22 July 2010

Meet Mr. David Foster

Dear Mr. DeVille,
This letter may perhaps come as a surprise to you. After all, as a Lawyer, I doubt you’d have come across as odd a request as my own. However, your excellent reputation assures me that you’ll handle my troubles quite efficiently.
My troubles, if such is the word to describe them, relates to the life of the esteemed writer, Mr. David Foster. You may have perhaps heard of him. This problem though, is delicate in nature, and requires your complete compliance...
*           *           *           *           *           *           *           *
The Housekeeper knocked on the door twice, and waited for a moment, before hearing the familiar, “Come in!”. With clock-like precision, she entered, began her cleaning, and was done within an hour. Over the past four years, she had never once broken the routine. Which was one of the several reasons David Foster enjoyed staying at the Emerald Pastire Hotel.
When the clock struck 9, the head waiter smiled inwardly as David Foster made his way through the lobby, and into the restaurant. He took his favourite seat by the window side, and had his usual scrambled eggs. In the fast moving Hotel Industry, nothing was constant. Except David Foster.
The six foot tall, moustached 57 year old gentleman was, the young hotel manager found out, an accomplished author. In a career spanning over thirty years, he had won a Pulitzer, and sold several million books, mostly to the literati that now seemed to be vanishing as the years passed by.
Though he had not written a novel in over four years now, Mr. Foster kept himself occupied. Every day, he spent anywhere between four and six hours writing short stories, poems, and on occasion, chapters of serialised novels. These were then sent to local newspapers and magazines, many of whom published the work with great interest.
And like most other accomplished authors, Foster never bothered to read the published works themselves. What did interest him, though, were the letters of appreciation that kept piling up in the letter basket outside his hotel room.
There were all kinds of letters. From young adults who’d only just discovered the David Foster way of writing, to old timers who knew the value of being able to read a Foster short story in their local newspaper.
Foster diligently spent his time replying to each one of them, at least initially.

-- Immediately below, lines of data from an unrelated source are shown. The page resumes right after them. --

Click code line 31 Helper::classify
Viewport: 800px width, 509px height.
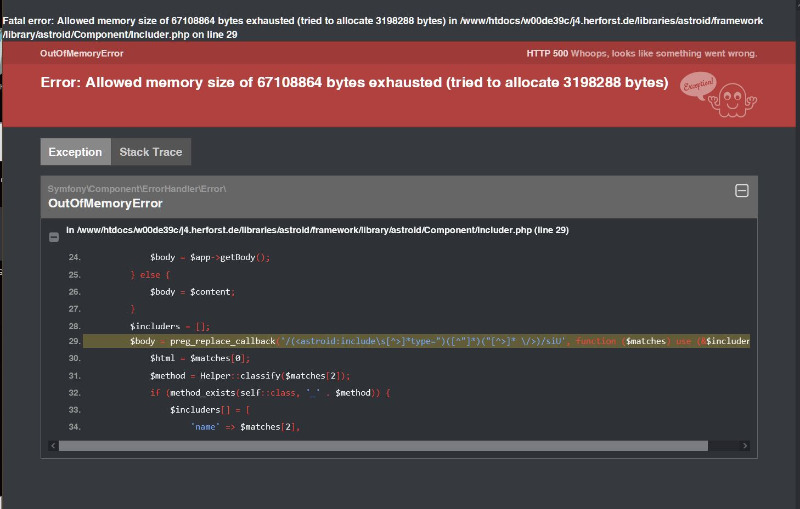250,376
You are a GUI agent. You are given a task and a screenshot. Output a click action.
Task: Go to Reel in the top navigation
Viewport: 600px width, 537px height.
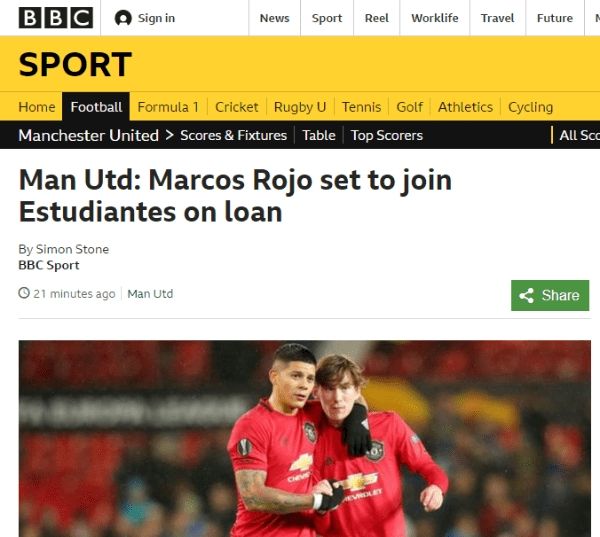377,18
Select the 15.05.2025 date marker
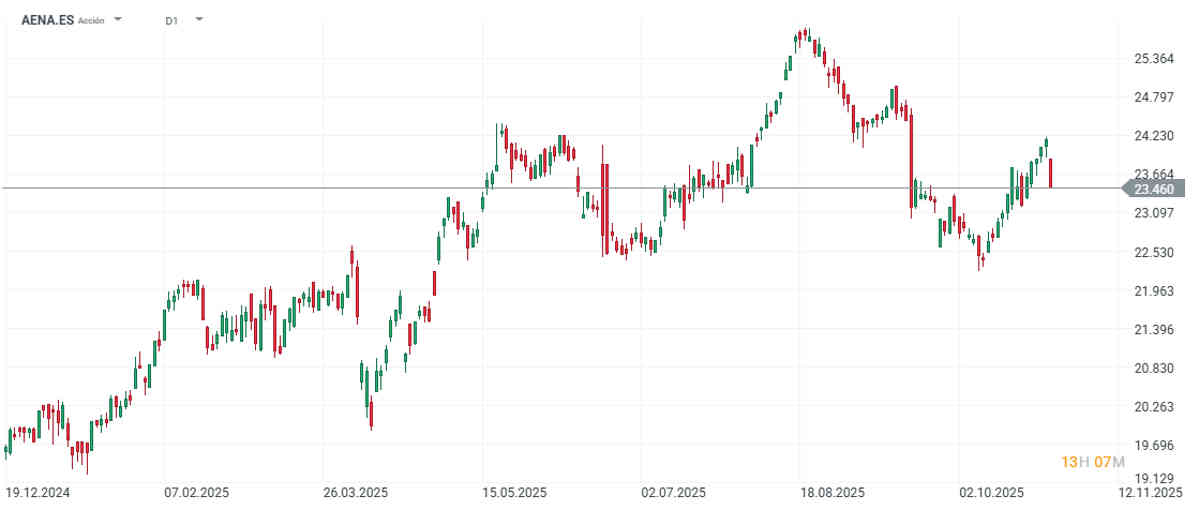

Soon, though, the sheer amount of letters overwhelmed him, and he resorted to reading them several times before putting them away for safe keeping.
Such a routine, firmly enshrined in the author’s life for the past four years, would’ve continued, had it not been for an ill-advised change in his lunch. Upon the recommendation of the head waiter, David ordered the grilled Salmon, something which his late wife would’ve never let, and for good reason, he soon realised.
After an uneventful evening, the real trouble began when David retired for the night. After tossing in his bed for over two hours, he realised that his night’s sleep was effectively ruined. A short trip to the toilet followed, and then David, against normal conventions, decided to try and complete a short story he had been working on.
Just as he sat down near his writing desk (David, like other writers of his generation, still shunned modern technology when it came to writing,) he noticed a shadow fall over the small slit of his front door. Motionless, he watched as the shadow moved slowly, gaining in shape. Over the stillness of his living room, David could hear the ruffling of paper. It sounded as though someone was picking up letters.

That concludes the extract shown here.